The European Union was wrong to reject them 25 years ago and is wrong to continue rejecting this beneficial technology. The European Commission conceded in 2010 that GM crops are not per se more risky than, for example, conventional plant-breeding technologies, but still makes it all but impossible to grow them.
Insect-resistant “Bt” crops in particular have better yields and need fewer pesticides, resulting in “higher insect biodiversity on farms”, the academies’ report concludes.
Back in the 1990s I argued that organic farmers — who had used Bt as a spray for decades — should have embraced genetic modification from the start, instead of campaigning against it: it was going to reduce insecticide use, which was what they said they wanted.
In future genetically engineered crops will be even safer, even better for the environment and also better for human health. It is a disgrace that Greenpeace still campaigns against golden rice, a vitamin-enhanced variety that could save hundreds of thousands of lives a year.
Papayas, bananas, cotton and other tropical crops are beginning to benefit from biotechnology, and the main beneficiaries are small-scale farmers, not multinational businesses.
But opposition from rich westerners adds to the cost of bringing such crops to the market, restricting the spread of the technology and benefiting large companies that can afford the regulatory price and can face down the onslaught of the big green pressure groups.
The Greens, having begun to encounter “donor fatigue” on the topic of climate change, have recently upped their opposition to genetically engineered crops, especially in America.
The new Vermont GMO-labelling law that comes into effect in July is effectively a national law. This means that despite failing to impose state-wide initiatives in California, Oregon and Washington (three of the most liberal states you can imagine) the Greens have managed to win nationwide by turning the legislature of a tiny, and otherwise unimportant, state.

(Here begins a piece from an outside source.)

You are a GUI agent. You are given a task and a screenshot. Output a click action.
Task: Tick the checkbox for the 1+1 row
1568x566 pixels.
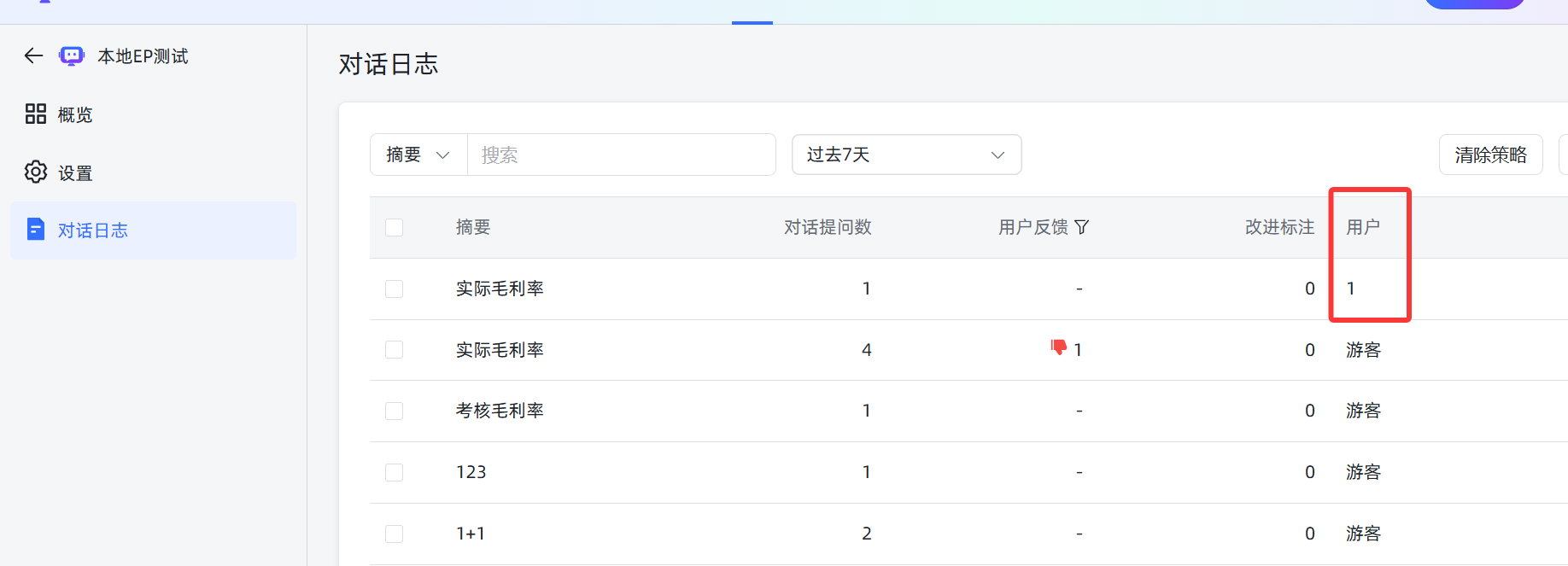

Labelling GM food but not other forms of nourishment leaves consumers with the impression that there is something wrong, and food manufacturers then pull out of using the crops: Danone has recently made this decision. The national academies report makes the obvious point that genetic engineering is a method, not a category of crop. It makes no sense to single it out for special labelling — regulation should be based on traits, not techniques. After all, we don’t regulate food safety according to whether food is boiled or roasted, but according to what’s in it.

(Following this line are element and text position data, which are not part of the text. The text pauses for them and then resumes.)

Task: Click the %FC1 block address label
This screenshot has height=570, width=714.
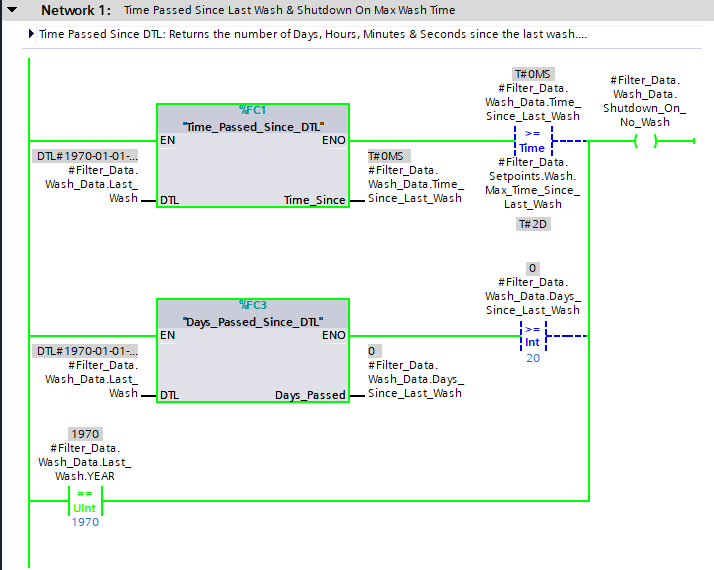Action: (253, 109)
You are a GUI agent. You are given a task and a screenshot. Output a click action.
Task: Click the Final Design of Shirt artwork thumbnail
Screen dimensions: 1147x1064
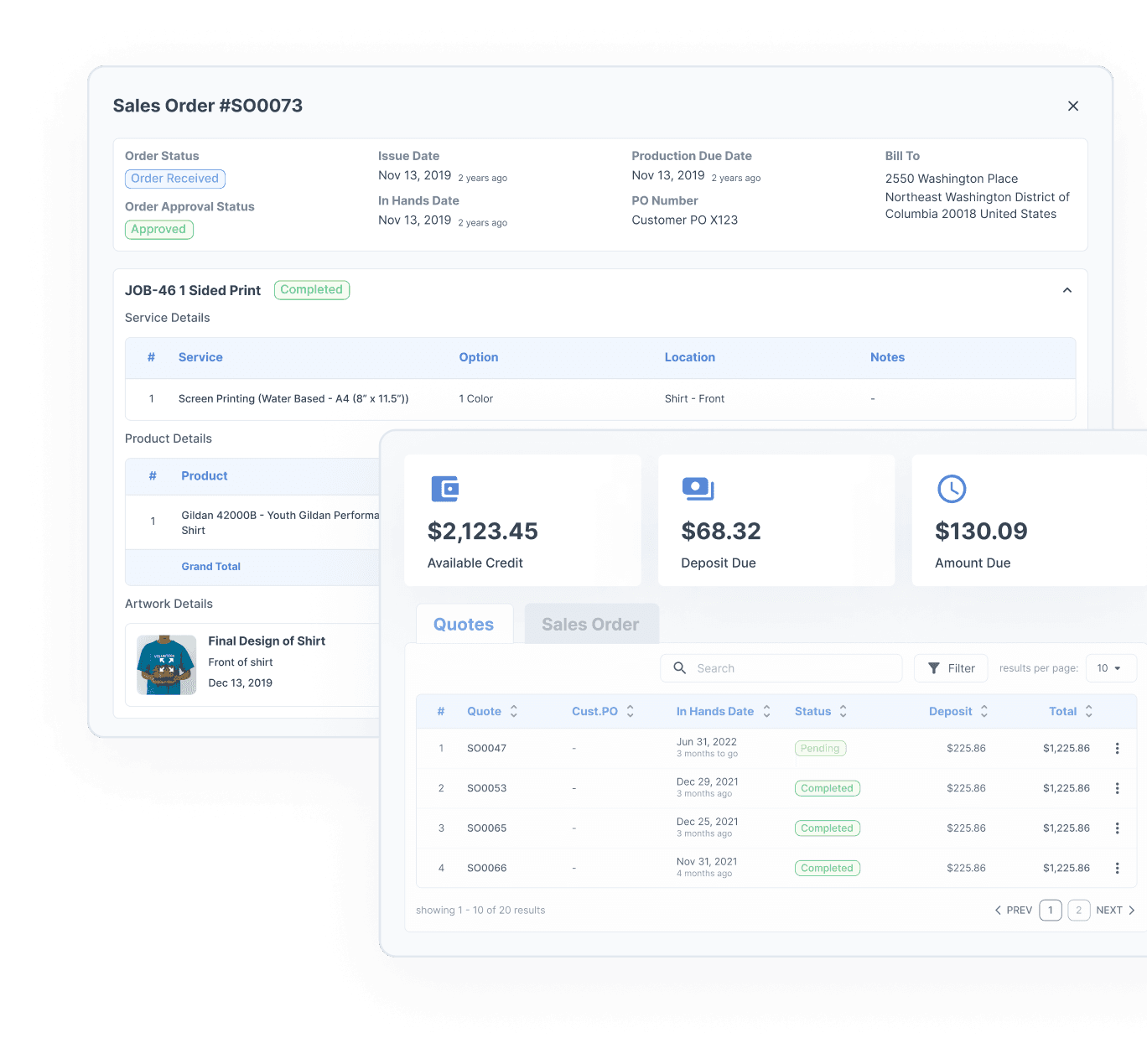[x=166, y=664]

The report points out that “emerging genetic technologies have blurred the distinction between genetic engineering and conventional plant breeding to the point where regulatory systems based on process are technically difficult to defend”. Gene editing in particular will soon allow scientists to improve crops in ways that have none of the even theoretical risks that the Greens have trumpeted. If Europe does not embrace biotech plants now, its agriculture will wilt.